The historian David Tatham reports her marrying Pedro Varela in 1851, after which she found employment in the Falkland Islands Company farm at Hope Place. She leased, in her own name, a station of 6000 acres for £5 near San Carlos.

Roxa died of cancer in 1869 and was buried in the cemetery in Stanley.

== Personal life ==

At some point in the 1830s Roxa married an American sailor named Kenney (or Kinney) but they were divorced by Lt. Smith in May 1838. As reported by David Tatham, she married a Gaucho Pedro Varela c. 1851, a man ten years her junior, however, there is no formal record of a marriage in either the Government or Church registers.

Roxa is also believed to be romantically involved with one of the soldiers involved in the mutiny against Mestivier.
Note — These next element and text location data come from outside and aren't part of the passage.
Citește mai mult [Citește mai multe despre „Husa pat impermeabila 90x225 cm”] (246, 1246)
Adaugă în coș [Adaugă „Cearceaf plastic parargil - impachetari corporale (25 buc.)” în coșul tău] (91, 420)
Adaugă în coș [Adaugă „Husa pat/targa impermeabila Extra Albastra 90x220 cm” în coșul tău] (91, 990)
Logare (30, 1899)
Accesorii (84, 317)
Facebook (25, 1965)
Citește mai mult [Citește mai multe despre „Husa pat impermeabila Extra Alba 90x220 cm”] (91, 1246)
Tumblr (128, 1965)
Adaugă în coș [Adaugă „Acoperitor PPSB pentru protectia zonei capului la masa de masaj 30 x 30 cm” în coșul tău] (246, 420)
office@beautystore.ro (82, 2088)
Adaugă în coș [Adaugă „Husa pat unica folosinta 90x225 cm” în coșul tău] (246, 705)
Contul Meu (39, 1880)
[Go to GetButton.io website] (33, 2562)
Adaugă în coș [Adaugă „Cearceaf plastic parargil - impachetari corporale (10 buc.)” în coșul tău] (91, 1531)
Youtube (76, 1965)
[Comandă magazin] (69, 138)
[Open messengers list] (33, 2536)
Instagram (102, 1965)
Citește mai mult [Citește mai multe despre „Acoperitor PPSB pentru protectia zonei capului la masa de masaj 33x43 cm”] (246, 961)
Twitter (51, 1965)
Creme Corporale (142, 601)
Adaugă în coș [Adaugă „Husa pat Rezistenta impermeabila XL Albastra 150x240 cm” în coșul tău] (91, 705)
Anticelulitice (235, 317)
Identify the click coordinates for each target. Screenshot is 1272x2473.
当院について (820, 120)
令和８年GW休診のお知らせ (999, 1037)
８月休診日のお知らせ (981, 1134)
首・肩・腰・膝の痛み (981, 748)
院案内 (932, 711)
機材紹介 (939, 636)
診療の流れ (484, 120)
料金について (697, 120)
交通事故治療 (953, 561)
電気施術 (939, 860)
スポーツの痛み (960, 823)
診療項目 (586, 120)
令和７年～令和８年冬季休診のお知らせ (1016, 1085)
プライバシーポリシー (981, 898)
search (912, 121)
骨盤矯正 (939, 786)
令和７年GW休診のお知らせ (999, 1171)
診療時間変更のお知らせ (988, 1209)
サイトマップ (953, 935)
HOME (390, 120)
In a letter to the Lord Glenelg, Mr. Harger the purser of HMS Cleopatra wrote:

"The Spanish woman’s first husband was a soldier, he was concerned in a murder and executed at Buenos Ayres – her second was murdered on the island – her third is an American.

She is a rather good looking woman, does not appear more than thirty, and in bodily and mental qualities is well calculated for the society she lives in – she rides fearlessly… she shoots well. When her second spouse and four others suffered – she led the two black women, and two or three men, across the island, and with the aid of her gun procured them food until it was safe to return."